While leadership balancing doesn’t move any data, partition balancing does move partition replicas to alleviate disk pressure and to honor the configured replication factor across brokers and the additional redundancy across failure domains (such as racks). Depending on the amount of data being transferred, this may take some time. Partition balancing is invoked periodically, determined by the [`partition_autobalancing_tick_interval_ms`](https://docs.redpanda.com/streaming/23.3/reference/tunable-properties/#partition_autobalancing_tick_interval_ms) property.
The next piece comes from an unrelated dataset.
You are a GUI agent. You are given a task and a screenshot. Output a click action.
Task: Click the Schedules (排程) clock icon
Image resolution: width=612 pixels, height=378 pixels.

For predictable and stable performance, Redpanda ensures that a topic’s partitions are evenly distributed across all brokers in a cluster. It allocates partitions to random healthy brokers, to avoid topic hotspots, without needing to wait for a batch of moves to finish before it schedules the next batch.

Redpanda supports flexible use of network bandwidth for replicating under-replicated partitions. For example, if only one partition is moving, it can use the entire bandwidth for the broker. Redpanda detects which shards are idle, so other shards can essentially steal bandwidth from them. Total bandwidth is controlled by the [`raft_learner_recovery_rate`](https://docs.redpanda.com/streaming/23.3/reference/cluster-properties/#raft_learner_recovery_rate) property.
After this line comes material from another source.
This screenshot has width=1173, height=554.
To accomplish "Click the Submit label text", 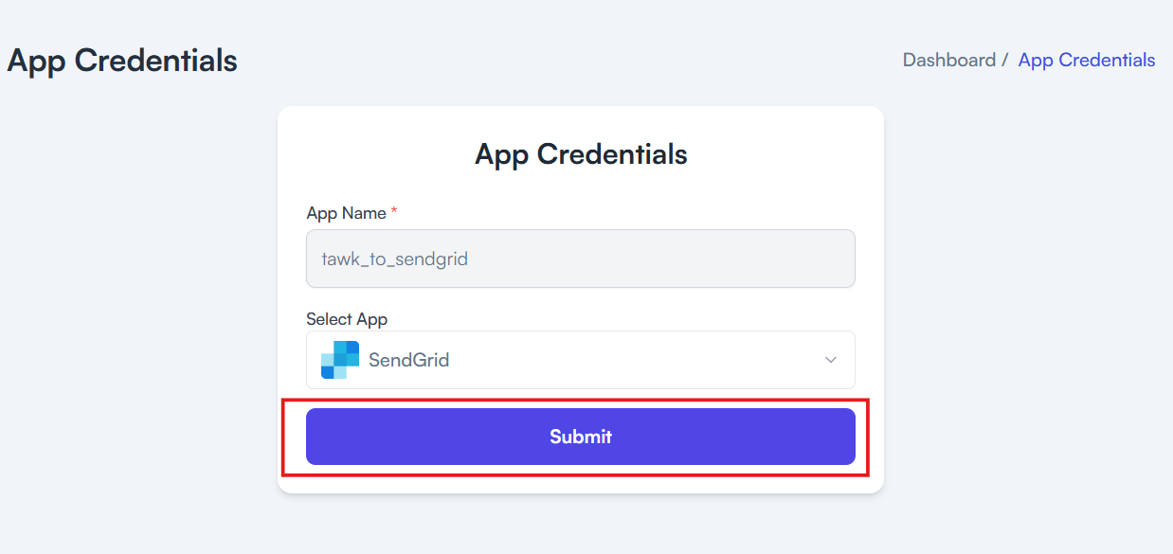I will [x=581, y=437].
Redpanda’s default partition balancing includes the following:

-   When a broker is added to the cluster, some replicas are moved from other brokers to the new broker to take advantage of the additional capacity.

-   When a broker is down for a configured timeout, existing online replicas are used to construct a replacement replica on a new broker.

-   When a broker’s free storage space drops below its low disk space threshold, some of the replicas from the broker with low disk space are moved to other brokers.


Monitoring unavailable brokers lets Redpanda self-heal clusters by moving partitions from a failed broker to a healthy broker. Monitoring low disk space lets Redpanda distribute partitions across brokers with enough disk space. If free disk space reaches a critically low level, Redpanda blocks clients from producing. For information about the disk space threshold and alert, see [Handle full disks](https://docs.redpanda.com/streaming/23.3/manage/cluster-maintenance/disk-utilization/#handle-full-disks).

### [](#partition-balancing-settings)Partition balancing settings

Select your partition balancing setting with the [`partition_autobalancing_mode`](https://docs.redpanda.com/streaming/23.3/reference/cluster-properties/#partition_autobalancing_mode) property.

| Setting | Description |
| --- | --- |
| node_add | Partition balancing happens when brokers (nodes) are added. To avoid hotspots, Redpanda allocates brokers to random healthy brokers.This is the default setting. |
| continuous | In this mode, Redpanda continuously monitors the cluster for broker failures and high disk usage. It uses this information to automatically redistribute partitions across the cluster to maintain optimal performance and availability. It also monitors rack availability after failures, and for a given partition, it tries to move excess replicas from racks that have more than one replica to racks where there are none. See Configure Continuous Data Balancing.This option requires an Enterprise license. |
| off | All partition balancing from Redpanda is turned off.This mode is not recommended for production clusters. Only set to off if you need to move partitions manually. |

## [](#manually-move-partitions)Manually move partitions

As an alternative to Redpanda partition balancing, you can change partition assignments explicitly with `rpk cluster partitions move`.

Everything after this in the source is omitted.